Prediction Markets And The Risk-Free Rate
Prediction markets have caught my attention in recent months. It all started with the 2020 US Presidential Elections, where a lot of people were willing to support their favorite candidate so much, that the betting odds managed to decouple a lot from the polling results.
The US is not the only country where this has happened. An unknown candidate for the London mayoral elections had enough money to astroturf themselves into second place with the odds implying a 10%+ probability of him winning the election at one point. Nonetheless, I decided to put my money where my mouth is and take the other side of the bet. I think Vitalik Buterin explains pretty well in the Intelectual Underconfidence part of his blog post why these opportunities exist and aren’t arbitraged:
And now we have the final possibility: that many people (and smart people in particular) have a pathology that they suffer from excessive humility, and too easily conclude that if no one else has taken some action, then there must therefore be a good reason why that action is not worth taking.
If you don’t like to play with money and you like to play with internet points, Scott Alexander has written two articles about Metaculus. There’s Phil Tetlock’s book about superforecasters and the GJOpen community that goes in the same direction.
So all in the all, prediction markets have started to become more and more popular. I could be sarcastic and say that this represents an appropriation of gambling by the Gray Tribe. Or I could be indifferent and say that this is just a side effect of The Boredom Market Hypothesis coined by Matt Levine. But let’s explore the tail end of prediction markets and how they relate to the current low interest rate environment.
The risk free-rate affects prediction markets
The risk free-rate of return differs by currency and by who is doing the transaction. If you are an institution and based on your definition of risk, you might consider US Treasury Bills, UK Gilts with the longest duration, LIBOR, SONIA and other suche metrics. However, I don’t think the regulators will allow my bank to use customer’s deposits to enter the prediction market.

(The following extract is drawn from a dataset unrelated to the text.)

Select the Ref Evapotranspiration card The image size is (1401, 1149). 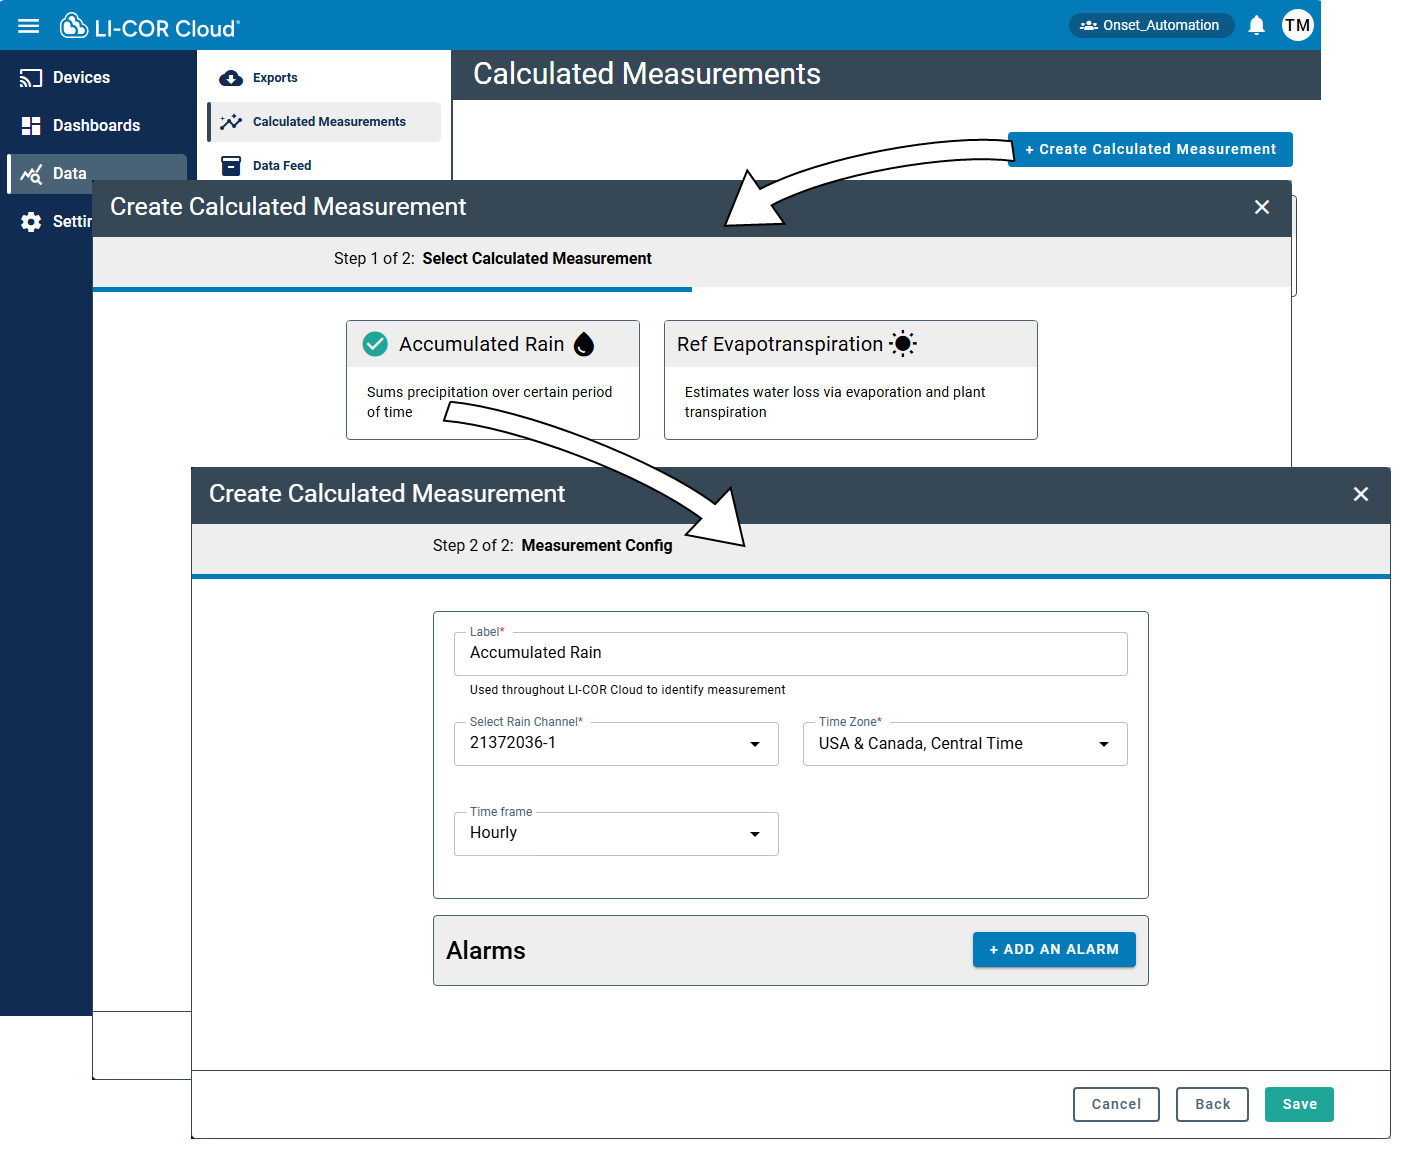tap(850, 380)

So let’s simplify and take the “personal” risk-free rate. Currently in Britain, the top paying easy access bank account gives you an AER of 0.50% for sterling. Across the pond in the US, the interest rate is the same.
Let’s take an A or B bet where event A has a probability of 0.50% and event B has 99.50%. If we were to calculate the odds for an event with the implied probability of 0.50%, that would be 1 / (0.50 / 100) = 200. Thus, it doesn’t make sense to bet against an event with odds greater than 200 that takes a year to resolve, even if you know that event won’t happen. Conversely, it doesn’t make sense to bet on an event with odds lower than 1.005, since you would be better off putting the money in a savings account.

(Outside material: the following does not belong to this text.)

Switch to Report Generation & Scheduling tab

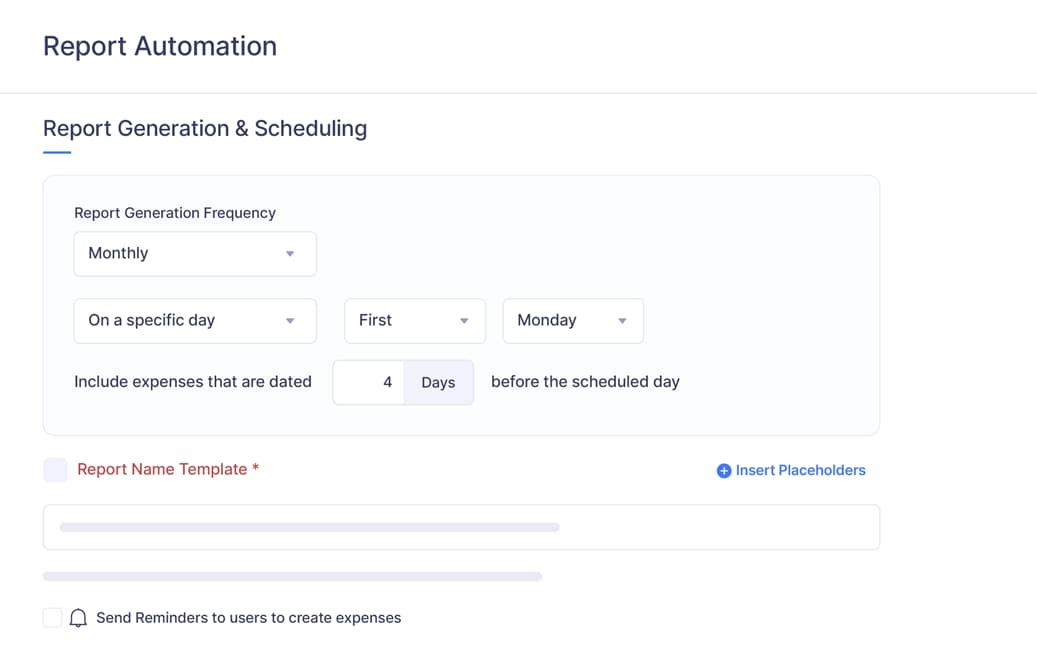click(x=204, y=129)
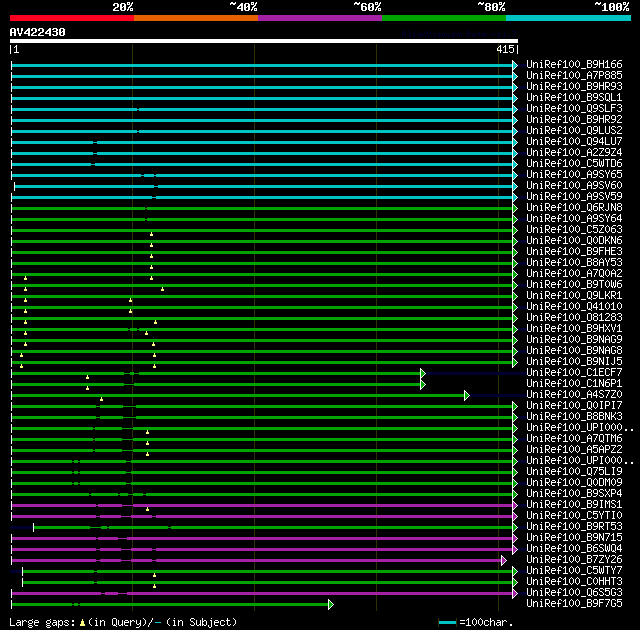Open the UniRef100_B9IMS1 hit label
This screenshot has height=630, width=640.
tap(573, 505)
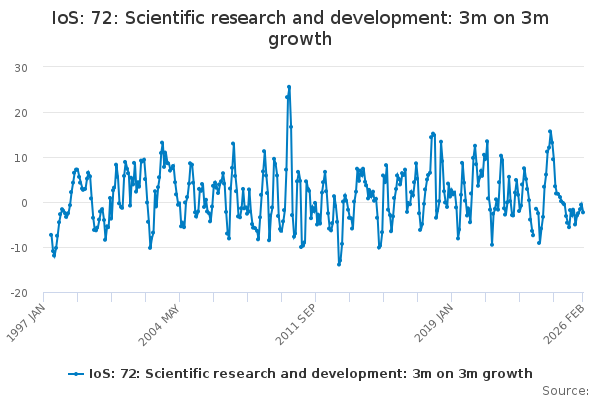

These numbers look pretty small because we are in a low interest rate environment. Let’s do a table with what would happen in more normalized environments:
Interest rate | Lower bound | Upper Bound |
0.50% | 1.005 | 200 |
1% | 1.01 | 100 |
5% | 1.05 | 20 |
10% | 1.11 | 10 |
If we were in a 10% interest rate environment, then it would not make sense for anybody to go against the bet I described related to the Mayor of London. The possibility of astroturfing would be higher, as low probability events will go higher since nobody would want to take the other side of the bet and push the odds lower.
Hence:
The risk-free rate affects the quality of prediction markets. The lower the risk-free rate, the higher the number of people trying to go against low-probability events and take the other side of the bet.